### Excerpt

Yup, just as much typing, but oh so tidy. And, in fact, most Python programmers would likely have written it as:

cubes = {(i, j, 0): lines[i][j] 
         for i in range(len(lines)) 
         for j in range(len(lines[0]))}

Which pretty much looks like the nest loop version. But, I still like the look and feel of it way better. And, personally I think it explains what is happening in a nicer way.

Let’s look at a couple of list comprehensions. During each simulation run, I needed to check the value in each location’s immediate neighbours — in all 3 dimensions. So, I wrote a function to get all the neighbours for a given coordinate. Notice the use of the conditional. Recall that c is a tuple, essentially an immutable list.

def findNeighbors(c):
  neighbors = [(c[0]+i, c[1]+j, c[2]+k) 
               for i in range(-1, 2) 
               for j in range(-1, 2) 
               for k in range(-1, 2)

######
### Entries provided

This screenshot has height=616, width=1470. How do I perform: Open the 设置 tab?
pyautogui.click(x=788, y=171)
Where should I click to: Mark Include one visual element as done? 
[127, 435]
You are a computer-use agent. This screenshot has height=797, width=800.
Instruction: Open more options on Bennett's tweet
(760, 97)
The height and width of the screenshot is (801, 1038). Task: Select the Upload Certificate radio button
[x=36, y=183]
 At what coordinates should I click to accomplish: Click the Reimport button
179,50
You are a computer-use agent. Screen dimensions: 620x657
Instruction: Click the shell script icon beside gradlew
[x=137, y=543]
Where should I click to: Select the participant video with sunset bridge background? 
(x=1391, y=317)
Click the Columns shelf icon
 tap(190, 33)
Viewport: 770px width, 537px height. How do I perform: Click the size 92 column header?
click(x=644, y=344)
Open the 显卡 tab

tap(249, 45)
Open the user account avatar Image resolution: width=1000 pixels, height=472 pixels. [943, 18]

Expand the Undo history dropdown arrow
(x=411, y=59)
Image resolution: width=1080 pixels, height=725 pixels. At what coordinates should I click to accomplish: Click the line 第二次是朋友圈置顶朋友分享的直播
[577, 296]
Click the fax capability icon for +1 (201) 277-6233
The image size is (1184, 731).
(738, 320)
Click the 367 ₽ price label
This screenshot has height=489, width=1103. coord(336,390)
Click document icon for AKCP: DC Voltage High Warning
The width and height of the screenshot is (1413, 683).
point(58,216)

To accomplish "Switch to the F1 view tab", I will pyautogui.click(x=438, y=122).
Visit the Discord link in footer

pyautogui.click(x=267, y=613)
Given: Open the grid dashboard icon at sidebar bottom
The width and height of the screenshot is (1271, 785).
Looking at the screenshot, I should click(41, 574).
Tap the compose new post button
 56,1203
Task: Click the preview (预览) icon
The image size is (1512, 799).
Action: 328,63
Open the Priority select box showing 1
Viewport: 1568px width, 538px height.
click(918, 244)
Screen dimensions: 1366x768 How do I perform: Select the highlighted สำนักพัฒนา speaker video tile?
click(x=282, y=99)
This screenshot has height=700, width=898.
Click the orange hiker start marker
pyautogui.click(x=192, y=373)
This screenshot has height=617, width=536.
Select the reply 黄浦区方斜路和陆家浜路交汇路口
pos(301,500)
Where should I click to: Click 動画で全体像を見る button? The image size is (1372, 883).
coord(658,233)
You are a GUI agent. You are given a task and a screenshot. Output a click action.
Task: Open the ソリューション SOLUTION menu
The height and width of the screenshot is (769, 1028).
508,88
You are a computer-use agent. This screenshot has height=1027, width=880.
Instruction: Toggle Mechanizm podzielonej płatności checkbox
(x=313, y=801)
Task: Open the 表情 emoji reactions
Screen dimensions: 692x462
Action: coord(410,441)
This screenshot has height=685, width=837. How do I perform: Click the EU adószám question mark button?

######

● **Tasks for this exercise**:
**A)** In the excerpt on Python comprehensions, how does the writer describe c?
**B)** Using the excerpt on Python comprehensions, explain why the writer created the findNeighbors function.
**C)** Write the next part of the excerpt on Python comprehensions, picking up right after its final line.
Nothing in the listing is needed for this work.

● **Solved problems**:
**A)** c is a tuple, essentially an immutable list.

**B)** During each simulation run, the writer needed to check the value in each location's immediate neighbours in all three dimensions. The findNeighbors function returns all the neighbours of a given coordinate for that purpose.

**C)**
               if not (i == 0 and j == 0 and k == 0)]
  return neighbors

Yes, the 3 nested loops are there, but doesn’t this just look better. And, I think once you get used to comprehensions just a bit more informative as well.

And another list comprehension. In one of the CS50 exercises we had to validate charge card numbers. Generating the checksum involved going over every second digit of the card (from different start points), multiplying each digit by a number (again different for each start point) and then summing the digits (with a caveat, multi-digit results had to be summed by their individual digits as well). So, I wrote a function to do this. Note that the input card number is a string — for a variety of reasons.

# sum every 2nd digit of n multiplied by mult, starting at position bgn (from the right)
# I am also assuming that mult will be 1 or 2 as used in the checksum algorithm.
def get_sum_2nd(n, bgn, mult):
    tmp_num = [int(n[i]) * mult for i in range(len(n) - bgn, -1, -2)]
    sum_digits = 0
    for nbr in tmp_num:
        if nbr < 10:
            sum_digits += n
        else:
            sum_digits += (nbr % 10) + (nbr // 10)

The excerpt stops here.